[BEGIN]
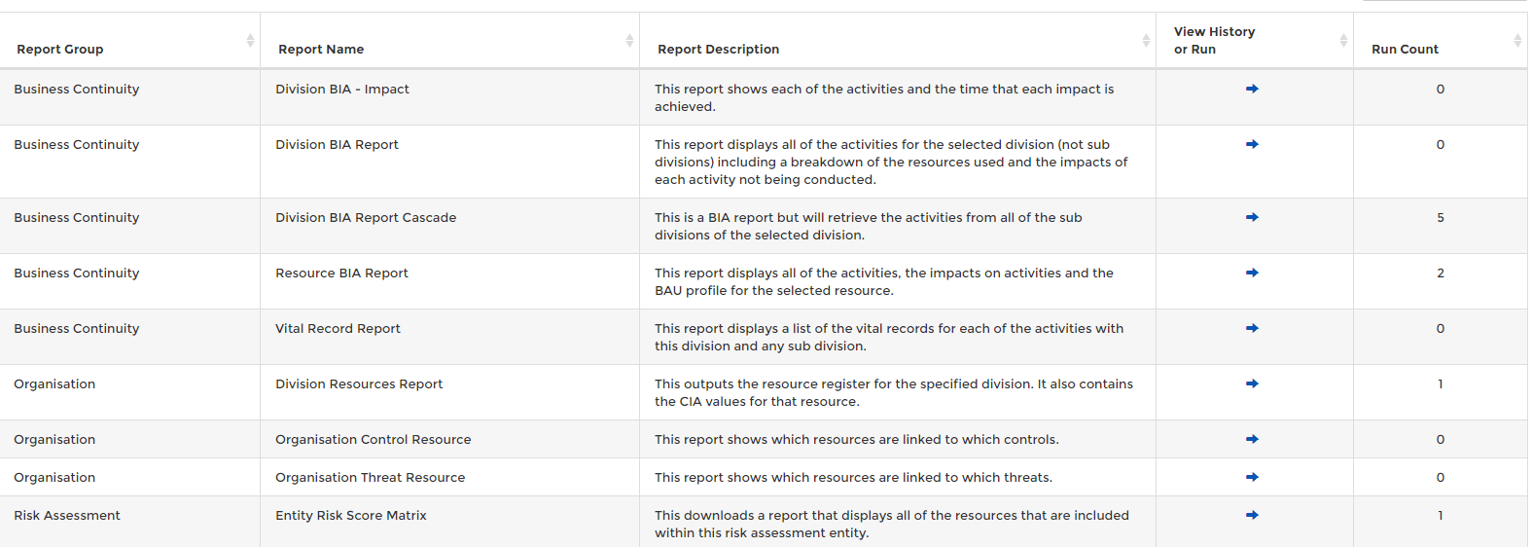
Task: Run the Resource BIA Report arrow
Action: coord(1252,273)
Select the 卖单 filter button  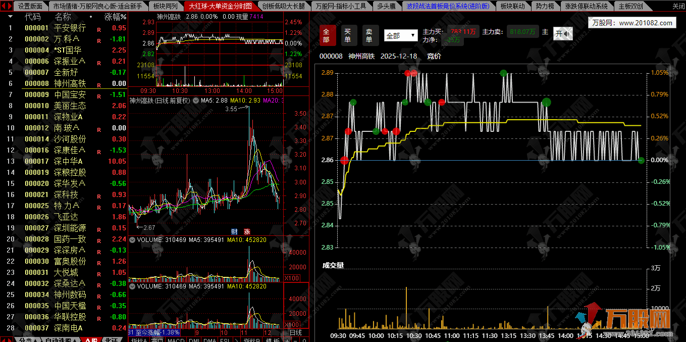pyautogui.click(x=370, y=35)
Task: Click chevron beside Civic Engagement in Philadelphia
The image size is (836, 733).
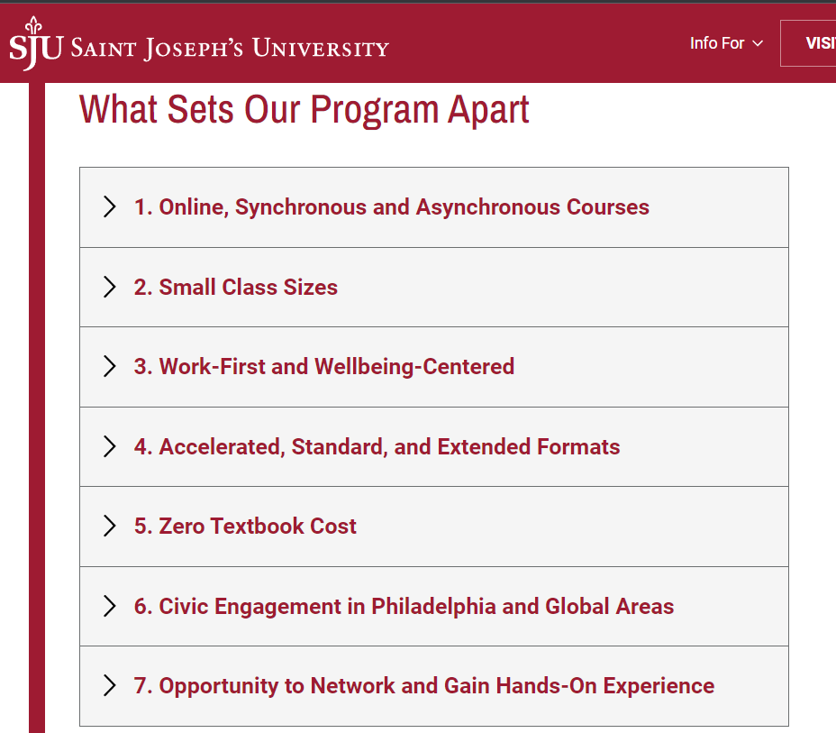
[END]
__PROBLEM DETAILS__:
Take the lines from the one containing "Task: Click chevron" through the end of the data and swap "chevron" for "arrow", leaving everything else unchanged. Return only those lines and leave out the pictures.

__SOLVED EXERCISE__:
Task: Click arrow beside Civic Engagement in Philadelphia
The image size is (836, 733).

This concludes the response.